(Dataset entries)

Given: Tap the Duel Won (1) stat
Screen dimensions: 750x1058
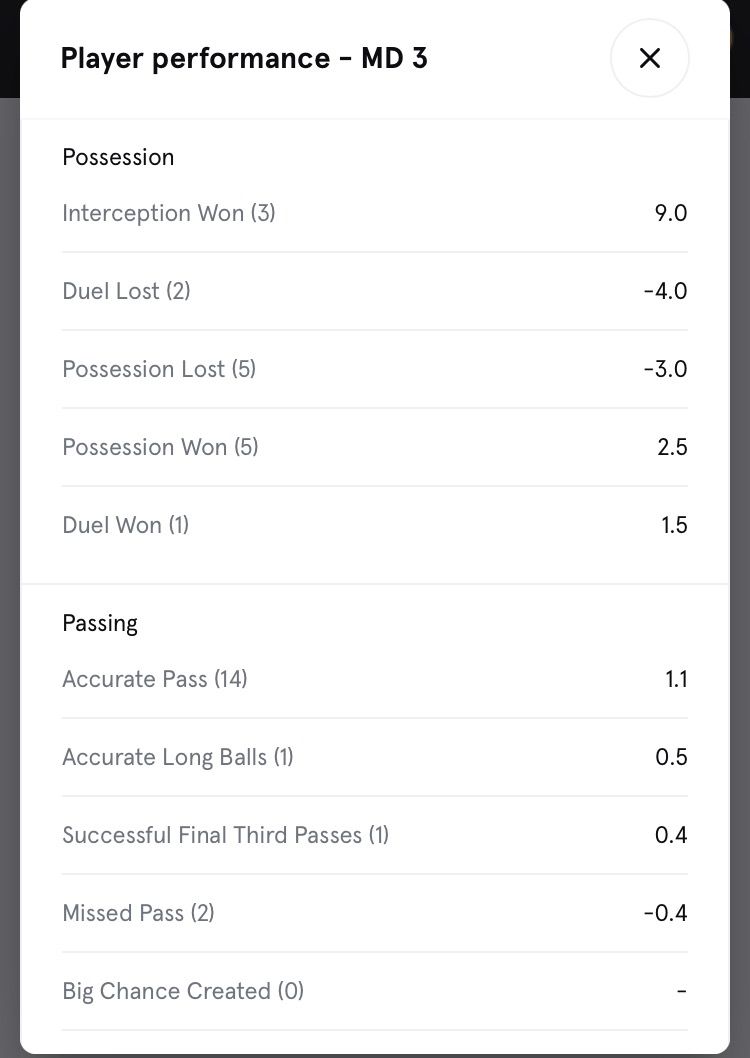Looking at the screenshot, I should coord(125,525).
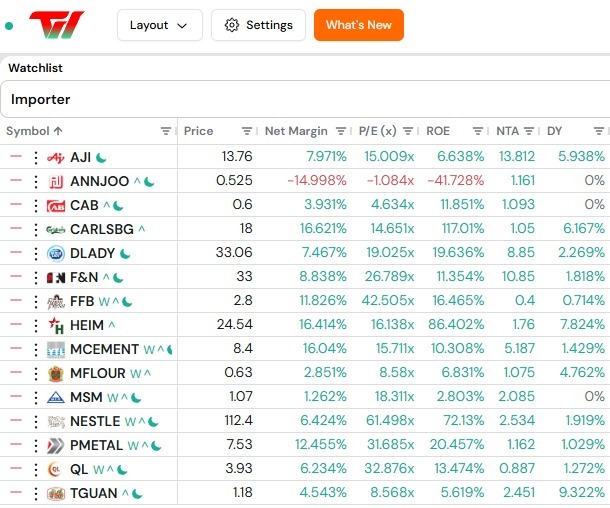The width and height of the screenshot is (610, 508).
Task: Open the Symbol column filter menu
Action: pyautogui.click(x=166, y=131)
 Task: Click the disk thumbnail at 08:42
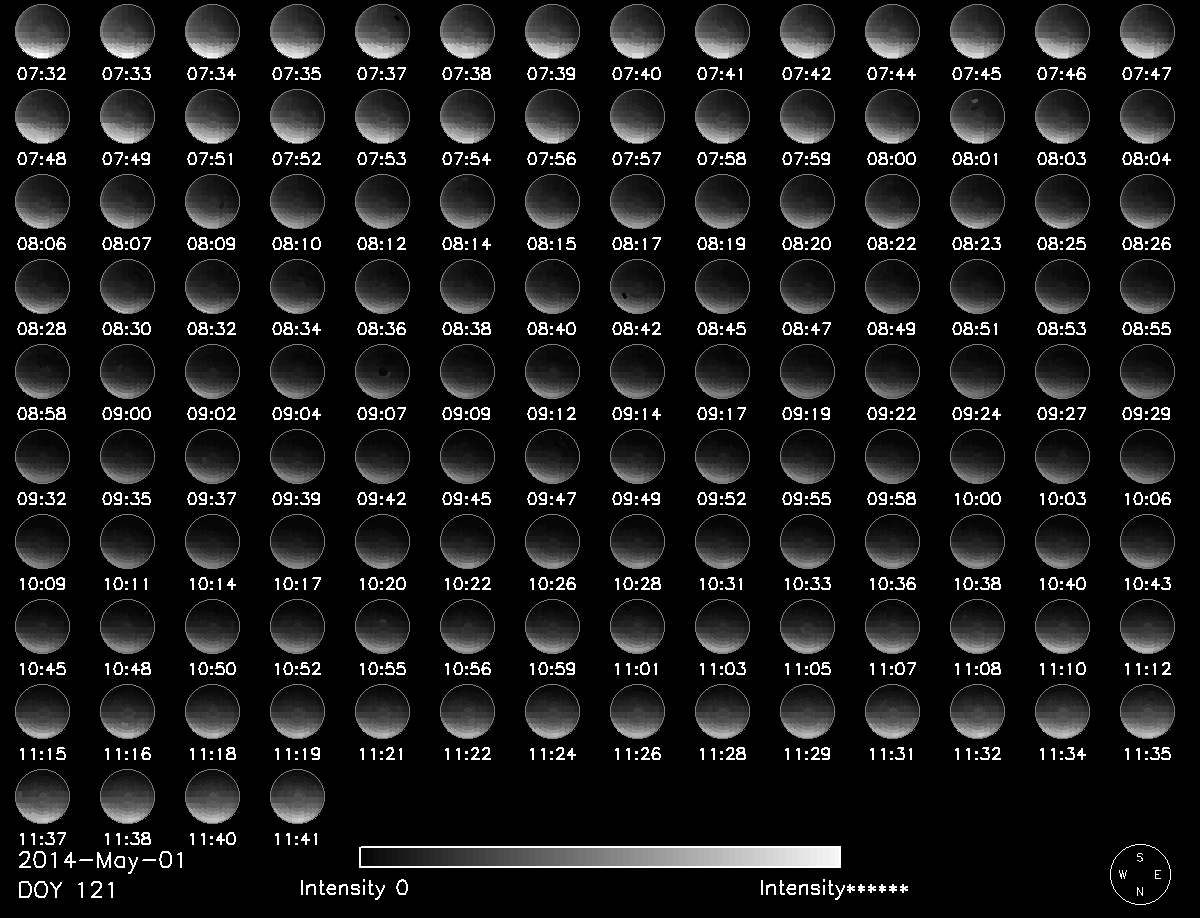(x=637, y=287)
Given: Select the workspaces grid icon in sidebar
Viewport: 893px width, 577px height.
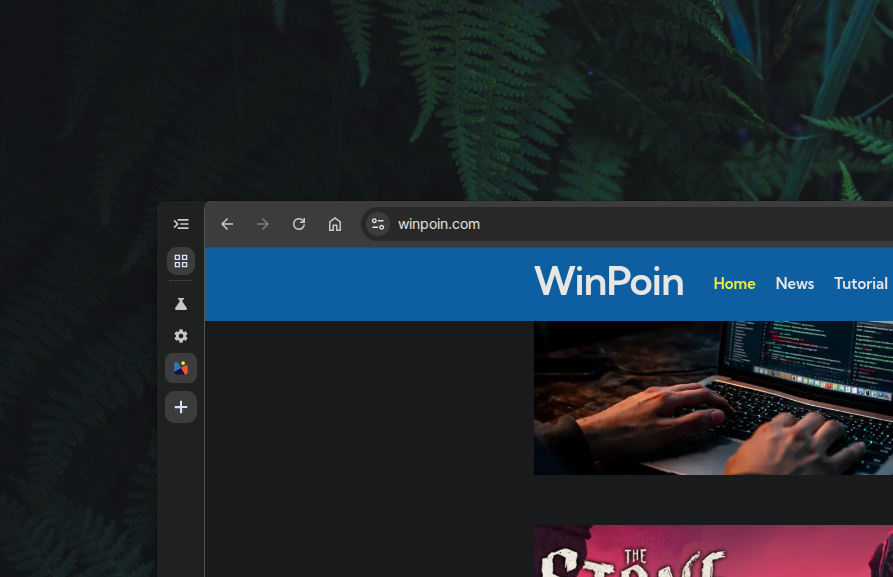Looking at the screenshot, I should pos(181,261).
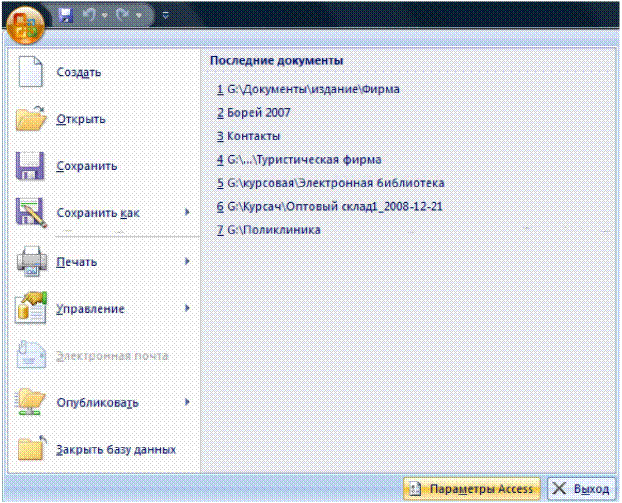The width and height of the screenshot is (622, 503).
Task: Click the Undo arrow in quick access toolbar
Action: coord(89,15)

- _TASK STATEMENT_
Write out each entry word for word, images excluded.

- _RESULT OF THE EXERCISE_
Given: Tap the Duel Won (1) stat
Screen dimensions: 750x1058
Looking at the screenshot, I should coord(125,525).
The width and height of the screenshot is (610, 508).
Task: Open the Symbol column filter menu
Action: pyautogui.click(x=166, y=131)
 Task: Click the disk thumbnail at 08:42
(x=637, y=287)
Given: Select the workspaces grid icon in sidebar
Viewport: 893px width, 577px height.
Looking at the screenshot, I should pos(181,261).
The width and height of the screenshot is (622, 503).
Task: Click the Undo arrow in quick access toolbar
Action: coord(89,15)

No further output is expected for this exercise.